Afghanistan seven years after the invasion

Part I: The state of the occupation

November 3, 2008. A World to Win News Service. This is the first of a three-part series on the occasion of the third anniversary of the U.S.-led invasion of Afghanistan. A second article, taken from Sholeh Jawid, the organ of the Communist (Maoist) Party of Afghanistan, will examine the situation of the Taleban and other Islamic fundamentalists. A third will examine the U.S.’s strategic alternatives and perspectives. These articles will not run consecutively.

Within two months after they invaded Afghanistan, the U.S.-led coalition forces ousted the Taleban from power and declared victory. But the war wasn’t over. In fact, now even American military authorities admit that the war’s end is receding further and further from sight.

After seven years of occupation, the military and political situation in Afghanistan has become critical. The occupiers are making every effort to ease the situation and reverse the tide that has been running against them. Their methods include building up their troop strength, obliging their occupation partners to join the fighting in the war zones, and murdering civilians (including many children) in aerial attacks on an unprecedented scale. On the other side, the Taleban and other fundamentalists are taking advantage of the chaos and misery created by the occupiers and the puppet regime. They are advancing their war and imposing their medieval theocratic dictates over more of the country and its people, although they do not have stable areas of political power.

What the invasion brought Afghanistan

This war launched with the pretexts of a “war on terror” and “freeing the people of Afghanistan” was in fact a war of aggression aimed at serving the interests of the U.S. and the other imperialists, regional interests given greater importance by their global context. But the achievement of the war’s aims has run up against obstacles arising from its unjust and reactionary nature. This is something that the arrogant imperialists could not and did not want to foresee. All the various imperialist countries, whether ruled by open right-wing regimes or social democratic governments, obeyed only one logic: the interests of monopoly capital and imperialist power relations. They took advantage of 9/11 and the anti-woman brutality of the Taleban regime to legitimize their invasion of Afghanistan. They never doubted that victory would come quickly and easily.

However, “Operation Enduring Freedom,” as the invasion was labeled, brought the people of Afghanistan no freedom at all.
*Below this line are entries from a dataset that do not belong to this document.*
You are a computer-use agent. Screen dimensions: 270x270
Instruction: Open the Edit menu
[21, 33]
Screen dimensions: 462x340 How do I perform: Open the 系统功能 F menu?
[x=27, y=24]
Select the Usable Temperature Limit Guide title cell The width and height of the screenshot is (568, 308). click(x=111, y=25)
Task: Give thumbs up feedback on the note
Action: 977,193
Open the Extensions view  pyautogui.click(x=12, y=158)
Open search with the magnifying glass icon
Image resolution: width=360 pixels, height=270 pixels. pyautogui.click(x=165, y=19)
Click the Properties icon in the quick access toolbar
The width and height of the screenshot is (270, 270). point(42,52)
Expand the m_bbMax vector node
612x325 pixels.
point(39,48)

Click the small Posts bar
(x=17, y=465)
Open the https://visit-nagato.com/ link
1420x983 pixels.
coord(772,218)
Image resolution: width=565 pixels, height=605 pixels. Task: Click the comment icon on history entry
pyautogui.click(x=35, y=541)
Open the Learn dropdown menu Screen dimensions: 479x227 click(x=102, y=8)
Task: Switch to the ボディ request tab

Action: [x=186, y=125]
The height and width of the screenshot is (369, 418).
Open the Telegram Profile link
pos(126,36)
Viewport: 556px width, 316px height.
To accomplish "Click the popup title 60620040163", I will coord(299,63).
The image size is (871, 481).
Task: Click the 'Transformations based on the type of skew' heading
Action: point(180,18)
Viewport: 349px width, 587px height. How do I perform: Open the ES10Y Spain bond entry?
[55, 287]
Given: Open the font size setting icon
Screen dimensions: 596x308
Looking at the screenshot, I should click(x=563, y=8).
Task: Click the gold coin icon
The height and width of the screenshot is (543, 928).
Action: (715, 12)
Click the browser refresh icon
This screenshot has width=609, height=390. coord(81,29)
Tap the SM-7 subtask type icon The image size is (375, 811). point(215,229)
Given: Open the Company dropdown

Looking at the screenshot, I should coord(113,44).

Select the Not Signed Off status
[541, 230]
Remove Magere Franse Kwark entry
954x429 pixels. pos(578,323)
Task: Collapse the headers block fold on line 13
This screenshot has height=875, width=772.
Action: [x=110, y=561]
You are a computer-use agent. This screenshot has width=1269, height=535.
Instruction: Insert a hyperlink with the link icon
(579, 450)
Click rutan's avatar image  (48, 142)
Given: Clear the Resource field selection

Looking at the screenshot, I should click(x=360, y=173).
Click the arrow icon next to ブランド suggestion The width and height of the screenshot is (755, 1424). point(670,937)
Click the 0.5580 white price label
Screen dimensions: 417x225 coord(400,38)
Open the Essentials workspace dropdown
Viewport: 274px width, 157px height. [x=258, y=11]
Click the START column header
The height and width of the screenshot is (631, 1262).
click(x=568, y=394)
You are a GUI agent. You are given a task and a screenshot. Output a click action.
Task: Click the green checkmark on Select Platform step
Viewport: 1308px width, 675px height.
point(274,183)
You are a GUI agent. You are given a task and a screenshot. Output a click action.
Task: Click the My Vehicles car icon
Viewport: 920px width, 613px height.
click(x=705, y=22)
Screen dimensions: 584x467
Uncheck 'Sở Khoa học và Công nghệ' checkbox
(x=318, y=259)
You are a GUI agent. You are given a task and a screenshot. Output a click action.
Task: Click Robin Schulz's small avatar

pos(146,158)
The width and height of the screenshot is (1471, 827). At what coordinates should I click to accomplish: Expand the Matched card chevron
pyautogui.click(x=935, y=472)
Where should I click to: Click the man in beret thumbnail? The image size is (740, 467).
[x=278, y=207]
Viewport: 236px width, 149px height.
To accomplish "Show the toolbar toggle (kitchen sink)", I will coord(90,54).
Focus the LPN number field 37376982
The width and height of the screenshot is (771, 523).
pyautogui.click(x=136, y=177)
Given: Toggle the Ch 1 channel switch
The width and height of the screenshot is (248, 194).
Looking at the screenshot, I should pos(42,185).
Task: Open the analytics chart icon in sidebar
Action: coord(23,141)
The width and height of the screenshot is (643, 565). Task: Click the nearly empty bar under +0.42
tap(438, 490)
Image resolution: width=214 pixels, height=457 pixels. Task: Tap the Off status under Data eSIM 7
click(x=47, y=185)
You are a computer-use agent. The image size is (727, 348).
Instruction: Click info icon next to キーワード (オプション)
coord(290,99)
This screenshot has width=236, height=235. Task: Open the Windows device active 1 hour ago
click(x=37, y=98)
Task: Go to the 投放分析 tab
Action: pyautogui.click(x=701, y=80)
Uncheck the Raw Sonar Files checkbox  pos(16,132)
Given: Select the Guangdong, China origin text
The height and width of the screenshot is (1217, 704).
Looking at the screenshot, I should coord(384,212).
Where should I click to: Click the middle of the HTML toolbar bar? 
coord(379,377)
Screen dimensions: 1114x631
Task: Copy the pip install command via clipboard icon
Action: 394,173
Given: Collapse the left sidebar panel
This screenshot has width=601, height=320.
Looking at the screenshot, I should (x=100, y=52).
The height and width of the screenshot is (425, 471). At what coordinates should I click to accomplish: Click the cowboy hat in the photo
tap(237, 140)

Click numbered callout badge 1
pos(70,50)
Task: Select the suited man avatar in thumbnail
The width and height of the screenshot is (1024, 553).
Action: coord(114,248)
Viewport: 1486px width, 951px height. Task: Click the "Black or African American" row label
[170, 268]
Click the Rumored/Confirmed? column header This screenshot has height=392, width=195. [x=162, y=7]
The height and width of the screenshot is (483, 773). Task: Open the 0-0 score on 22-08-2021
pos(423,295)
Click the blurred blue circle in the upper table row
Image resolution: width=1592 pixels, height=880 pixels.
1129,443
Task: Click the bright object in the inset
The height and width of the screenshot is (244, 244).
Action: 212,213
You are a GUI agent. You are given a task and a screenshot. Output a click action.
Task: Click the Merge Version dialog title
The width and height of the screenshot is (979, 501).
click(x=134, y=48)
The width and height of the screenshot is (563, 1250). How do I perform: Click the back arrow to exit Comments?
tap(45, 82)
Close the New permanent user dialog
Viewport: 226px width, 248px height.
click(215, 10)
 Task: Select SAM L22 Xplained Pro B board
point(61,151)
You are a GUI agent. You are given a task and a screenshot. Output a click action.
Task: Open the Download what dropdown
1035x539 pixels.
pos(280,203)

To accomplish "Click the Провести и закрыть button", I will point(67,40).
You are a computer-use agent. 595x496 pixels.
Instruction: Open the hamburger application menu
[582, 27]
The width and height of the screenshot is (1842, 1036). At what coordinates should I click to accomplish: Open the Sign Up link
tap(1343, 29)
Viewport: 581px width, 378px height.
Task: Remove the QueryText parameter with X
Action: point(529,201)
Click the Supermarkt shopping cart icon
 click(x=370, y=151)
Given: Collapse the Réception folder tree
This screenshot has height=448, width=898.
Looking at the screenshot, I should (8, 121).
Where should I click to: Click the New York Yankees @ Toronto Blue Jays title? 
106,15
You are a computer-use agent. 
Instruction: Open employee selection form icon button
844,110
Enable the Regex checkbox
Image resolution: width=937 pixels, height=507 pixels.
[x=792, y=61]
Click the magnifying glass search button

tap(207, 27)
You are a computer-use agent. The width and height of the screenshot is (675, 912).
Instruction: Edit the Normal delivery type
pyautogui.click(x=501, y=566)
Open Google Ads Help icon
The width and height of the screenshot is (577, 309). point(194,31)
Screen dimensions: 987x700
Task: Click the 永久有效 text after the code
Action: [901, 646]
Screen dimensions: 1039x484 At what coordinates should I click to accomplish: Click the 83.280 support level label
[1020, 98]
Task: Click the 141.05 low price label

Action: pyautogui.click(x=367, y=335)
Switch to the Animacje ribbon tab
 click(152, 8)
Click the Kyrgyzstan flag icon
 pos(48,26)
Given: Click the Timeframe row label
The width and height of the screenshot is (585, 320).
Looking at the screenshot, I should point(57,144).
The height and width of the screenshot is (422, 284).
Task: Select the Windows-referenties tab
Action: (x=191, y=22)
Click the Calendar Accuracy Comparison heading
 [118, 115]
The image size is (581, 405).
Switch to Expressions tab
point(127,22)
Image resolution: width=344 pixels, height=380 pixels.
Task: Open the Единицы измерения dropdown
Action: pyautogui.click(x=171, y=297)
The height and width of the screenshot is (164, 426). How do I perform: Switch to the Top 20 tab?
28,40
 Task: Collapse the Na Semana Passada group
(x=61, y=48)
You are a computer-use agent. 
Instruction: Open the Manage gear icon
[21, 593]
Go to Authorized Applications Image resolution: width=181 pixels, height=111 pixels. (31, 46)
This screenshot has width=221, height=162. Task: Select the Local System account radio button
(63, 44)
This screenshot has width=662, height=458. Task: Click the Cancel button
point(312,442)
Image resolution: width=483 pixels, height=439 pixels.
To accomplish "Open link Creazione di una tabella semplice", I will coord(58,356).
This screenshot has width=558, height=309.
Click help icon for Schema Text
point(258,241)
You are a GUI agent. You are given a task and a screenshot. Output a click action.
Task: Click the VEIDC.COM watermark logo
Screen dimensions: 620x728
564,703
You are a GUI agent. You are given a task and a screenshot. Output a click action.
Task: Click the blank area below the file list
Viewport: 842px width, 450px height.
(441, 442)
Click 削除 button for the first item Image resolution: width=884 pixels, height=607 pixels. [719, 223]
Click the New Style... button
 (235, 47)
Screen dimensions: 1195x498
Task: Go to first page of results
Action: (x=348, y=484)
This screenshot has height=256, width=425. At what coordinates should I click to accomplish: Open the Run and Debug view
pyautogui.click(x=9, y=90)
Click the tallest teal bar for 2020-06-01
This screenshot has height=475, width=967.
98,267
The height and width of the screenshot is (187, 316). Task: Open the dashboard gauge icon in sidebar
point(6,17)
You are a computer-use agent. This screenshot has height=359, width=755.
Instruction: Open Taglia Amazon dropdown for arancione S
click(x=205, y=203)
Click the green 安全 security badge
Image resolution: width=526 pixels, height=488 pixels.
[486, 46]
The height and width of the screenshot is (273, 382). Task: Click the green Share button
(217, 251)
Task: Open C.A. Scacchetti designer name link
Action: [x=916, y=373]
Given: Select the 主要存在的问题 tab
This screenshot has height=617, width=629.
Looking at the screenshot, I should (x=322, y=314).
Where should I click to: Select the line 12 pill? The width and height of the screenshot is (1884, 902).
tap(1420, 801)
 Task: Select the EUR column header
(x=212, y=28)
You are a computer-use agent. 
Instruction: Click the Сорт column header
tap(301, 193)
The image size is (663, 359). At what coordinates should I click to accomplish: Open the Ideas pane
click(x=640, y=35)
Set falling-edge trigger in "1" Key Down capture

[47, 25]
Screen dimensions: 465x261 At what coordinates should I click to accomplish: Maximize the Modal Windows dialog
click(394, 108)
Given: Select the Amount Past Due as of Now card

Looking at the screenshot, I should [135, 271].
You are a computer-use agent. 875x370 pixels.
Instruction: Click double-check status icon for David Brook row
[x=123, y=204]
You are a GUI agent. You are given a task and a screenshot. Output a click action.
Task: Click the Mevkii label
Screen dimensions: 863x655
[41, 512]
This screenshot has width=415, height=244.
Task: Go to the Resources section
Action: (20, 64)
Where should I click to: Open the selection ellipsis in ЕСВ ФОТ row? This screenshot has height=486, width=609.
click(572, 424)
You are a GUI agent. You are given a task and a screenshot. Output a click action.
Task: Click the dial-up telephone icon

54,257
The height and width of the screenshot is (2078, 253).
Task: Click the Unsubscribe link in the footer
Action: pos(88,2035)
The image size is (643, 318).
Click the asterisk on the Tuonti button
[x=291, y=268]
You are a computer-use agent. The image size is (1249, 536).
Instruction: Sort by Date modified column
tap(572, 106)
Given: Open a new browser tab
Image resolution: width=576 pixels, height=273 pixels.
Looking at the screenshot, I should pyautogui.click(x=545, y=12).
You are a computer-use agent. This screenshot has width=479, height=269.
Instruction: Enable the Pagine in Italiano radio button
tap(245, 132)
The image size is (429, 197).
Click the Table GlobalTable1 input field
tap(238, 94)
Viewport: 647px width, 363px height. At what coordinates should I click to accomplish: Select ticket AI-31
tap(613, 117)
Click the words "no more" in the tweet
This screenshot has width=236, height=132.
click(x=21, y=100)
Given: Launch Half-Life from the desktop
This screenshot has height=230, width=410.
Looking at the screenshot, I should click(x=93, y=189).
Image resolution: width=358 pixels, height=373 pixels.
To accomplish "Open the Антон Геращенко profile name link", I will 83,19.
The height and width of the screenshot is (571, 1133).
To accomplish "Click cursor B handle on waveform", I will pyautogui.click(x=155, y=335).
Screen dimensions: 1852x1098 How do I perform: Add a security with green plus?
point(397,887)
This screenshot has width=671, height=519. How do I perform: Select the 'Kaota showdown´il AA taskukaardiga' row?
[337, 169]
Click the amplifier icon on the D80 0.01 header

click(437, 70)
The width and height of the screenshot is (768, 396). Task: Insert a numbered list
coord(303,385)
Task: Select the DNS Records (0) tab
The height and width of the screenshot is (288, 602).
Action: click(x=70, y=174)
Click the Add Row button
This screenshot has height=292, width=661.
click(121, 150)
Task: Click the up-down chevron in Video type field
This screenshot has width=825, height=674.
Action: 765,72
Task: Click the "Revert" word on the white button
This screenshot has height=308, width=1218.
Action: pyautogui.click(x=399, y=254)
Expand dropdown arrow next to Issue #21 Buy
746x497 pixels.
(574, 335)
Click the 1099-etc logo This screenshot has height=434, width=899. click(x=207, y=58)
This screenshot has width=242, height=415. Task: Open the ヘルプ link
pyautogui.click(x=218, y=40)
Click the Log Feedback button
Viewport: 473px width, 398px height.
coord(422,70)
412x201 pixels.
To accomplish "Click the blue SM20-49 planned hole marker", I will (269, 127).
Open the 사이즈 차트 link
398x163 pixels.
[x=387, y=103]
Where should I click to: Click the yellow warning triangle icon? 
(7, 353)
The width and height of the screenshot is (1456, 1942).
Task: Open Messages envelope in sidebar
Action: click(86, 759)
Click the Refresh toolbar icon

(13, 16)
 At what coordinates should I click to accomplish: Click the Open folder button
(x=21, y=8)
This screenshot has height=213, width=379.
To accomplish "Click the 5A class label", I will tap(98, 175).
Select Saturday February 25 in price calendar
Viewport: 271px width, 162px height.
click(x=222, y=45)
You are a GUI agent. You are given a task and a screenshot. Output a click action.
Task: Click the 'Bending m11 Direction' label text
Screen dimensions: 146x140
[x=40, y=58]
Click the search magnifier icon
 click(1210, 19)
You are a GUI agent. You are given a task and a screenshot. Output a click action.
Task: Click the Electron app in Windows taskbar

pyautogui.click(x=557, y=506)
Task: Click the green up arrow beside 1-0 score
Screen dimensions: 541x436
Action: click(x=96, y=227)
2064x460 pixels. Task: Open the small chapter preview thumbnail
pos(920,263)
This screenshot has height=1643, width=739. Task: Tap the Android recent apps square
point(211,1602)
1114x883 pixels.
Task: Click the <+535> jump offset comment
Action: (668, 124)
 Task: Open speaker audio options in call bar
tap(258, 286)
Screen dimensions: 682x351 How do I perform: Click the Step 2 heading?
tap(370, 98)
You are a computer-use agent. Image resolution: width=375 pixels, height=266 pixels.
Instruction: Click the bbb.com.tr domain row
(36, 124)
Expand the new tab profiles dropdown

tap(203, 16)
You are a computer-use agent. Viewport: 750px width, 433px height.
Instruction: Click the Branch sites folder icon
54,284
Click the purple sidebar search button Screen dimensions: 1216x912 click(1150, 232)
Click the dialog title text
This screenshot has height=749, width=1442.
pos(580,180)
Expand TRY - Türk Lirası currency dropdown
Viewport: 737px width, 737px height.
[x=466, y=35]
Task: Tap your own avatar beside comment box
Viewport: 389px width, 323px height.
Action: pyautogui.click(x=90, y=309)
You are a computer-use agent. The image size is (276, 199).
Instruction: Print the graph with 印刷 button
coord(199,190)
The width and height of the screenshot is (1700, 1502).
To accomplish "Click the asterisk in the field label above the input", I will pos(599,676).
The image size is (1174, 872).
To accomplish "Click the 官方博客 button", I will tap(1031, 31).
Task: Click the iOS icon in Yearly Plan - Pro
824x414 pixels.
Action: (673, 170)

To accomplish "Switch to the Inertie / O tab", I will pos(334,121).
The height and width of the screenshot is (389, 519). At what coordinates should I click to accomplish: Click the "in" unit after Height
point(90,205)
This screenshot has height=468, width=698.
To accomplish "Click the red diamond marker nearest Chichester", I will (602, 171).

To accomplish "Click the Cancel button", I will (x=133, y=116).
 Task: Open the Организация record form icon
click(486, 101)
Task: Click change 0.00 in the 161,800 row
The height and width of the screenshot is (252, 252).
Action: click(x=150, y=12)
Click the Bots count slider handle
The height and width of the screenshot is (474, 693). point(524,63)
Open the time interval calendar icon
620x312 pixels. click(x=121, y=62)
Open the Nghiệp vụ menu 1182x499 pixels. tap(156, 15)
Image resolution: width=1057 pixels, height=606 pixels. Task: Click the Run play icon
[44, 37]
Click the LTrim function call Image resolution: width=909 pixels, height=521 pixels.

Instead, the result has been all kinds of misery imposed on the people in various forms by both the occupiers and the fundamentalists. In addition to frequent bombardments of villages in the contested areas of the south and east, the invaders carry out torture at Bagram (the former Soviet base near Kabul now run by the U.S.) and other military facilities. They harass the people and worse on the streets and in their homes. Instead of the promised economic reconstruction, the country’s economy has become dependent on the drug trade. Some 40 percent of the people suffer absolute poverty, and 20 million—more than 70 percent of the population—live under the poverty line. The invaders have entrusted the government and parliament to the most corrupt and brutal criminals, reactionaries whom the people have known and hated for the last 30 years.

Further, the occupation of Afghanistan has drawn Pakistan deeply into this war, risking a wider and more complex conflict that could pull in other countries in the region, such as Iran and even conceivably India.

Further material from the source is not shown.